Director: Anubhav Sinha
We live in different times now. Modern times where women enjoy equality, freedom and a lack of gender stereotyping. Being a woman no longer takes sacrifices.
What if we told you that the whole concept is make-believe, a complete farce? In reality, the human brain is tuned to tolerate, more specifically not even acknowledge a certain amount of sexism. We are so used to living in a man’s world that we need movies like these to remind us that we might have come far but there is so much further left to go.
When Ammu aka Amrita (played by Taapsee Pannu) is slapped by her husband in a house party for no fault of her own, but just an act of frustration, her whole happy married life is shaken. Though she tries to get past it, she is unable to find love or meaning that she once found in her marriage.
She finally decides to file a divorce. “You want to divorce for a slap? A single slap? It has never happened before, it was an outcome at the heat of the moment, and you are being silly!”
Travel with the slap and the movie, as it takes you to different shades, variation, and layers of casual sexism that we have been toned to get used to, to let go off, and to forget.

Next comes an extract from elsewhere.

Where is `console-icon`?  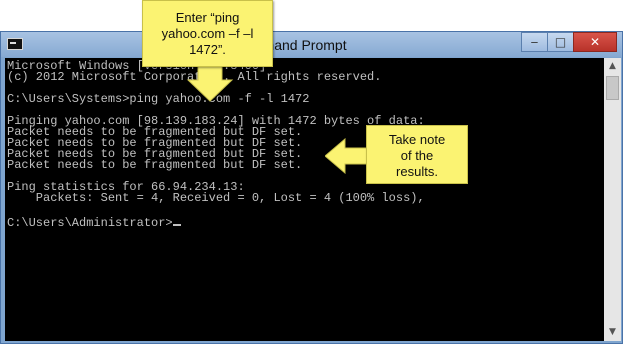 console-icon is located at coordinates (15, 44).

How a single slap echoes and makes different women realise what they are allowing to happen to them, be it the perfect housewife or a powerful lawyer to a cheerful house help and a curious 13-year-old. How fragments of these women are lost, little by little, how they are stripped off their respect, how easily they sacrifice, and how much they have “let go” and are systematically built to not create a “fuss”.

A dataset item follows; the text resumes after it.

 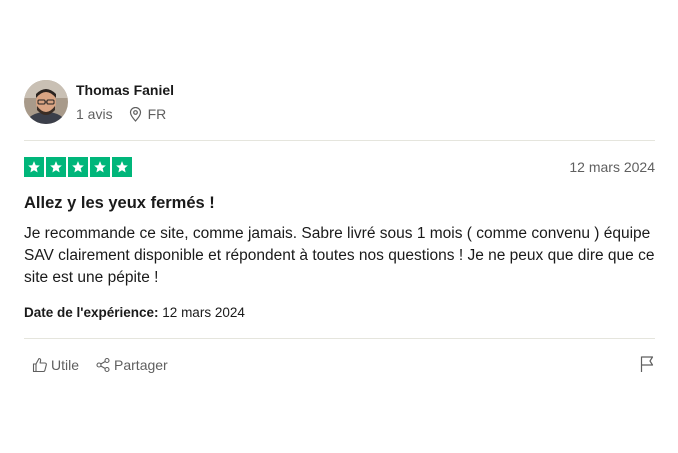 I want to click on review-title: Allez y les yeux fermés !, so click(x=340, y=203).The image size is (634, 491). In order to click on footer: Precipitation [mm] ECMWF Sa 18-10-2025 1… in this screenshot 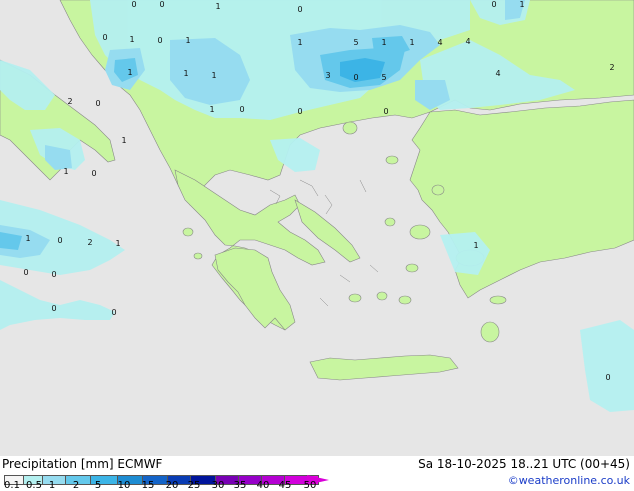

The movie also touches upon how important parenting is. Being a man gives you privileges that are unfortunately imparted by women that have brought them up. A boy who needs his bag, and lunch box rushed to him by his mother to his school bus grows up to a man who needs everything from his wallet, to keys brought to him by his wife at the doorstep.
If you walk out of the movie unable to relate to even a single dialogue, if throughout your existence of being a woman you haven’t been called; psychotic, obsessive, stubborn, spoilt, over-emotional, attitude issues, egoistic, drama queen, etc then, wow, consider yourself extremely privileged. After watching scores and scores of films that romanticise slaps, it is so refreshing to finally have a film do the justification needed to stop normalising toxic masculinity and domestic violence.
Taapsee Pannu’s commendable acting is catalysed by an equally brilliant performance from all the ladies of the movie; Dia Mirza, Maya Sarao, and the excellent Geetika Vidya Ohlyan.
The whole movie delivers a strong message- (clear as a slap if I may say) clearly and in the most subtle, calm way possible. “You don’t disrespect a woman. It is not done. No conditions applied’.”
Verdict: A brilliant film which is the ultimate need of the hour!